That ‘s what these structures are for. Holding pens with spaces to separate the cattle as needed and chutes to load the cattle onto trucks to be hauled away. The area around Hovenweep is filled with small narrow canyons that drain what water there is from places like Cajon mesa up on the Utah-Colorado border into streams like McElmo creek and the San Juan river, creating terrain that is a very difficult environment to work in. Collecting the cattle means hunting through this country and getting them back over the hills and through the valleys to collection points like this one. A long, tough, hot job.
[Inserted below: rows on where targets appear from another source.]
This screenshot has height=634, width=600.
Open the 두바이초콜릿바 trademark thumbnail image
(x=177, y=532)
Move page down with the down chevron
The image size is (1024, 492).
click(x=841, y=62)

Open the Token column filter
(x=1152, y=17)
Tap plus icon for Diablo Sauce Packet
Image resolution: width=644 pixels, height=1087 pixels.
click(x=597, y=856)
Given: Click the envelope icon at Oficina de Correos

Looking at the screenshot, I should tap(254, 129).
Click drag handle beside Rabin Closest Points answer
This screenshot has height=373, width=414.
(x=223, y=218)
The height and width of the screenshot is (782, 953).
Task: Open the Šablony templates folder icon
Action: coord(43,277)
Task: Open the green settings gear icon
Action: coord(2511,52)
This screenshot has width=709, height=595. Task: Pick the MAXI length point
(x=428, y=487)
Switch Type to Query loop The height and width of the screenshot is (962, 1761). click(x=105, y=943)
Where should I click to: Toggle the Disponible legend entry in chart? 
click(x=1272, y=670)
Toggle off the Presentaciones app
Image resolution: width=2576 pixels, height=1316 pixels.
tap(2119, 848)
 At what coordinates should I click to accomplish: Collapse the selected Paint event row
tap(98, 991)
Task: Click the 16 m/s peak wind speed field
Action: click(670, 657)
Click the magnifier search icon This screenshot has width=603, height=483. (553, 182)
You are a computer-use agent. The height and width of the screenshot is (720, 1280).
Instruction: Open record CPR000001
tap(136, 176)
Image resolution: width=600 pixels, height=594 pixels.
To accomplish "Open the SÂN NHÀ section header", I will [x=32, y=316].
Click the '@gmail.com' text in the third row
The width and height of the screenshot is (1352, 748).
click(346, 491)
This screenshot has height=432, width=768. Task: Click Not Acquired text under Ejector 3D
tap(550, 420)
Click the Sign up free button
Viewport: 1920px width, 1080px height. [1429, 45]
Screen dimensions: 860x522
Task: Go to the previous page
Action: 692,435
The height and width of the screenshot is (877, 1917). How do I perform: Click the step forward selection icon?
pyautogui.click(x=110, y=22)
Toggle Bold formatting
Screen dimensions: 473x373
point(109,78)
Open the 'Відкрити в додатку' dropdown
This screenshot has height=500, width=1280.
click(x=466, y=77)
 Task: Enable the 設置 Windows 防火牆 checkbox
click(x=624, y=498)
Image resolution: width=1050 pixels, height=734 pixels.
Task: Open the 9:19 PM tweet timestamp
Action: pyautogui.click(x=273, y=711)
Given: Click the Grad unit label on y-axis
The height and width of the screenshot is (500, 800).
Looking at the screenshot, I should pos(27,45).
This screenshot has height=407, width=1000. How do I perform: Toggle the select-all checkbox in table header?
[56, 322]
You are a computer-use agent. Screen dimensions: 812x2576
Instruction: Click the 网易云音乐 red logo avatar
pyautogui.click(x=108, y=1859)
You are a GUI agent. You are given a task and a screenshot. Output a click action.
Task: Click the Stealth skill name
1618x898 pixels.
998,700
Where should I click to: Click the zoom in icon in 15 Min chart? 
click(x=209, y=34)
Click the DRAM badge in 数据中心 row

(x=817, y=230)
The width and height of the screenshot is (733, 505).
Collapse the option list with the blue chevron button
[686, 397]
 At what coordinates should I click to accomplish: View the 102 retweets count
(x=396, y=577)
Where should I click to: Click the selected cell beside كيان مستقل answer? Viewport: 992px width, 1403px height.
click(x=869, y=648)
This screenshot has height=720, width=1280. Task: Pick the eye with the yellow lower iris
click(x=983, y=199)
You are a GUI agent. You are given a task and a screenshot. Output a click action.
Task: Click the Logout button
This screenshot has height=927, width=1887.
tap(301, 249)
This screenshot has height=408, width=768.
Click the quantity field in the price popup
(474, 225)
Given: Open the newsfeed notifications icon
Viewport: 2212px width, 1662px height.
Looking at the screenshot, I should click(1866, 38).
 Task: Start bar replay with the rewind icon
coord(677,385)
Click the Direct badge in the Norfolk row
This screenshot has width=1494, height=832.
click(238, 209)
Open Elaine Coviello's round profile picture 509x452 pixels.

This cattle business is not for the faint of heart as the ranchers battle the desert with all its hardships and try to keep their heads above water, if there was any. These are tough folks and many of them have been doing this for generations, somehow managing to keep it working and kind of productive. Like the beautiful but harsh red rock country it feels like there will always be someone out here trying to make a living. The country alone, with its bands of colors and incredible shapes, makes some of the struggle worthwhile. The occasional dollar helps too.

For the traveler passing through none of that is apparent. They are more intent on watching the buttes and mesas, the intense color of the hills and the wide open spaces, thinking more about getting to the next town. The holding pens that are so important to the rancher are just another feature to take in on the way to somewhere else, another view of the southwest, seen, enjoyed and forgotten in a moment. But for the photographer and someone who loves everything about this country, it is more than that. It is another story to attach to the image and add to the portfolio that is the experience of the Southwest. Life as hard as this shouldn’t be forgotten.